# CO2 Injectors at Nightfall



## logan84 (Jul 27, 2011)

Well I finally made my own injector and it brought a tear to my eye when I saw the first burst of bubbles. Now I'm just ridiculously excited to go home from work and see that all of my plants are photosynthesizing and have doubled in growth. Heh. I wish. 

But I was wondering if I should leave the CO2 flowing at night. My tank is a 56 gallon and I'm just using two one-liter bottles with the classic yeast/sugar water set up. So I don't think I'm blowing the water up with CO2 too much. Though I'm reading all kinds of stuff on the internet about some people turn it off so not to suffocate anything and some people leave them on as to avoid pH flux...

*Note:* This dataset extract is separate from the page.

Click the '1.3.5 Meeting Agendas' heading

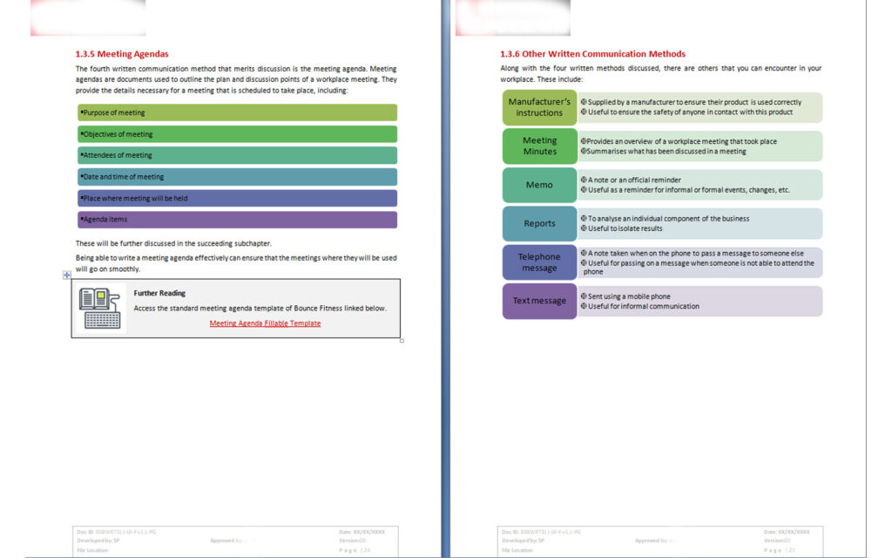(x=122, y=54)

What do you think I should do? My fish all seemed happy today - they appeared to have been gasping a little but they all hung out near the plants or wood so I think turning the light on just caught them by surprise this morning and the panting was just from jolting them awake maybe. Plus I don't really think I'm pushing enough CO2 into the water at night to really do any harm... but thoughts?


----------



## NeonShark666 (Dec 13, 2010)

Putting CO2 into your tank at night does your plants no good. They don't use CO2 until the lights arre turned on. Shutting off your CO2 will allow your ph to rise. How much it rises will depend on your water chamistry. Very soft water can have extreme ph changes when CO2 is turned off. For some fishes, like Tetras, this is no big deal.


----------



## logan84 (Jul 27, 2011)

NeonShark666 said:


> Putting CO2 into your tank at night does your plants no good. They don't use CO2 until the lights arre turned on. Shutting off your CO2 will allow your ph to rise. How much it rises will depend on your water chamistry. Very soft water can have extreme ph changes when CO2 is turned off. For some fishes, like Tetras, this is no big deal.

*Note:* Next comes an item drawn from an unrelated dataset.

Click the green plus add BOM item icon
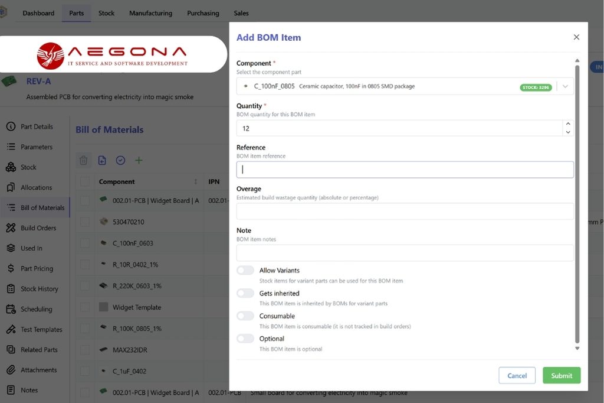This screenshot has height=403, width=604. pos(139,160)
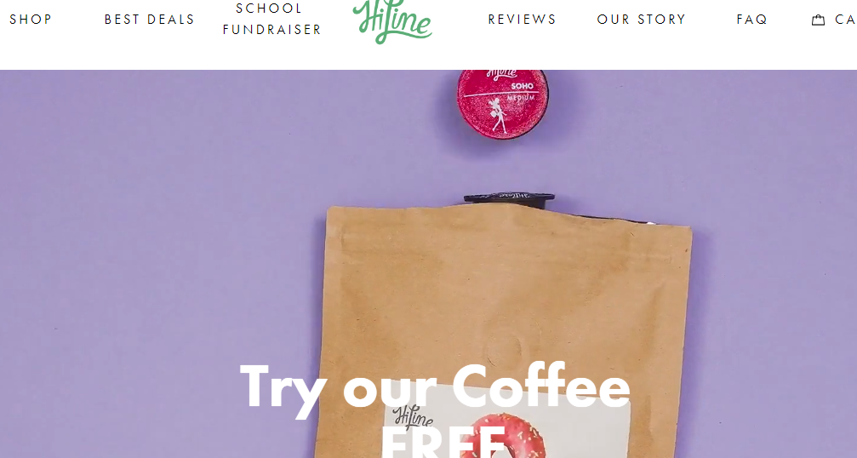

Oh for sure - I know that the plants switch to oxygen at night hence not wanting to suffocate anything at night with the CO2. Since it's a home grown kit I made there isn't really a cord to pull at night to shut it down - I'd literally need to just pop a hose off and let the yeast send it's magical CO2 into the atmosphere. Which while not too difficult it's a step I'd like to avoid since I am lazy. So I'm really just trying to figure out really if I HAVE to stop it at night. So far I'm guessing I don't have to... so far


----------



## DocPoppi (Mar 4, 2011)

If it's a DIY like you say, then it's no big deal. Unless you have a trashcan size sugar/yeast reactor creating as much c02 as an air pump.
You could also put a plastic airline needle valve and dial it down to next to nothing. So to much pressure doesn't build up.


----------



## pjones (Jun 5, 2011)

I used 2 2 liter bottles with the yeast/suger set up on a 55 gallon, I left it running 24/7 and just turned on the air stone at night to be safe


----------



## DocPoppi (Mar 4, 2011)

Pjones... That kinda defeats the purpose of the C02.


----------



## pjones (Jun 5, 2011)

Not at night, plants don't use c02, oxygen gets rid of it at night, my plants thrive doing it this way.


----------



## DocPoppi (Mar 4, 2011)

Yeah I know the plants don't use it at night, but the chemistry of water allows for only so much molecular bonding. So in therory your saturating, then switching then re-saturating.
But it seems to work for...


----------



## aquaticsnerd (Jan 29, 2011)

I've been running a DIY CO2 on a 28G for over 6 months now. I basically do the same thing PJones does. The air pump is on a timer that turns on only at night. I see no massive PH swings at all.


----------



## majerah1 (Oct 29, 2010)

To make it easier to pull a hose,I made a bubblecounter our of a check valve and a syringe I had from refilling my ink.You take the plunger out and shove the check valve up there then add water.Then attach the line from the tank to the top and the one from the bottle of CO2 to the bottom.Use a suction cup to hold it to the tank,and pull the top line at lights out.Its manual but it works fine.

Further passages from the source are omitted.